_Части задания_
A – Выведите из отрывка о Константинопольском патриархате весь текст без изменений, начиная с «Итак, Константинопольский патриархат, конечно, меньше» и вплоть до «нравственной точки зрения.».
B – Ответьте по отрывку о Константинопольском патриархате на вопросы, отмечая ответы так же:
(i) В каких городах, по тексту, находятся самые значительные богословские факультеты Греции?
(ii) Кого автор называет «женевским папой»?
(iii) В каких ересях, согласно тексту, обвиняют Патриарха Варфоломея?
··· Выбранный отрывок ···
Наконец, любимое утверждение оппонентов Патриарха Варфоломея о 3000 тысячах верующих греков в Турции не совсем справедливо. Основная масса верующих Константинополя – это епархии Северной Греции, Афон, чей авторитет признается всем Православием, острова Эгейского моря. Также неправда то, что греческие церкви все маргинальны и в окружении ислама – Элладская Православная Церковь является единственной в мире (!) Церковью, которая признана как государственная, и фактически имеет больше прав и свобод, чем Синодальная Русская Церковь до 1917 г. На территории Греции находятся самые значительные богословские факультеты в университетах (Салоники и Афины). Именно из Греции или из Константинопольского патриархата происходит самые известные новейшие богословы: Д. Харт, Иоанн Зизиулас, Х. Яннарас, что не отрицает заслуг великих богословов Сербской ПЦ (Иустин Попович), Румынской (Д. Станилоэ) или начавшегося возрождения русского богословия, которое, к сожалению, до сих пор не вышло на тот уровень, на котором оно было в начале ХХ в.

Итак, Константинопольский патриархат, конечно, меньше РПЦ, но его мизерность явно преувеличивается, а его политика в ХХ в. привела к большому росту его влияния. Можно даже патетически выразиться: если Константинопольского Патриарха выгонят из храма в Фанаре, он почти ничего не потеряет – ни Женева, ни Париж, ни Афон туркам не подвластны. Позволю себе ехидно улыбнуться по поводу «грядущего Женевского собора» - «Женевский патриарх»… сразу вспоминается история Женевы и «женевский папа» Кальвин. А ссылки на то, что турки не признают Патриарха Вселенским, а только главой местной общины – вообще для православных христиан, для которых закон светский есть послушник закона Церкви, странно с нравственной точки зрения.

Еще одним стереотипом, бытующим в РПЦ, является обвинение Патриарха Варфоломея в ереси – экуменизма, модернизма, либерализма и пр.. Кроме того, что до сих пор ему никто систематически и принципиально из иерархов Церквей не предъявил обвинения в ереси, сами эти обвинения, мягко говоря, несостоятельны, ибо не содержат состава ереси. Но об этом разговор в другой публикации, а пока мы подходим к самой формулировки интересной исторической коллизии.
··· Раздел данных ···
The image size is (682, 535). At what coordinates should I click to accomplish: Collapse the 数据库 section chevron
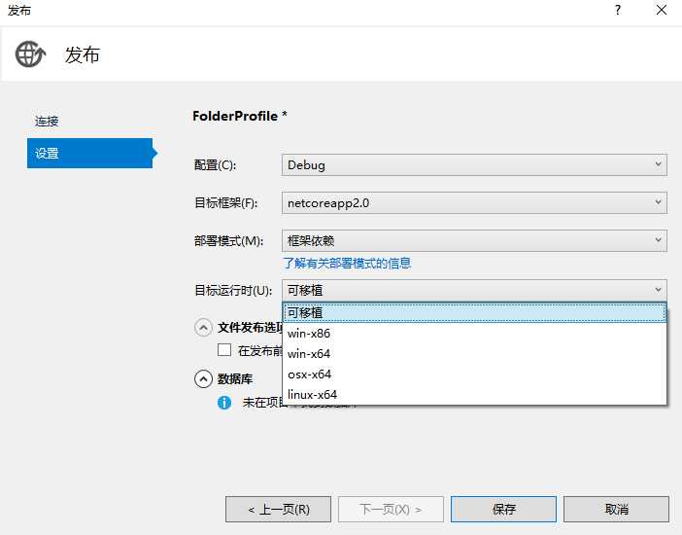click(x=204, y=378)
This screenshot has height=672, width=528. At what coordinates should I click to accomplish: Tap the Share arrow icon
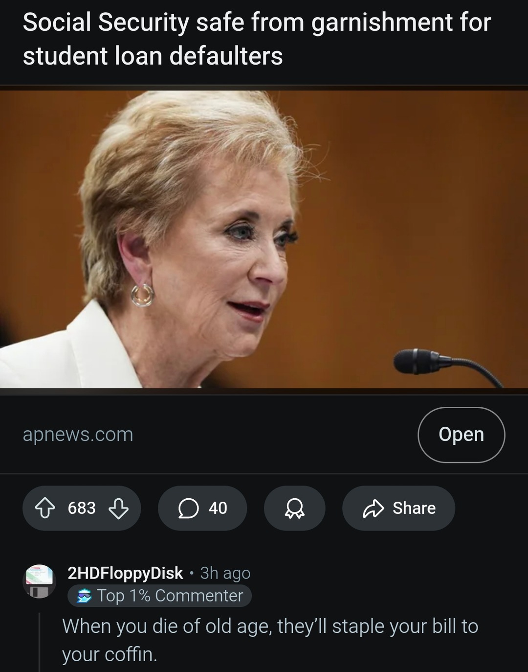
···
_Полные ответы_
A –
Итак, Константинопольский патриархат, конечно, меньше РПЦ, но его мизерность явно преувеличивается, а его политика в ХХ в. привела к большому росту его влияния. Можно даже патетически выразиться: если Константинопольского Патриарха выгонят из храма в Фанаре, он почти ничего не потеряет – ни Женева, ни Париж, ни Афон туркам не подвластны. Позволю себе ехидно улыбнуться по поводу «грядущего Женевского собора» - «Женевский патриарх»… сразу вспоминается история Женевы и «женевский папа» Кальвин. А ссылки на то, что турки не признают Патриарха Вселенским, а только главой местной общины – вообще для православных христиан, для которых закон светский есть послушник закона Церкви, странно с нравственной точки зрения.

B –
(i) В Салониках и Афинах.
(ii) Кальвина.
(iii) В экуменизме, модернизме, либерализме и пр.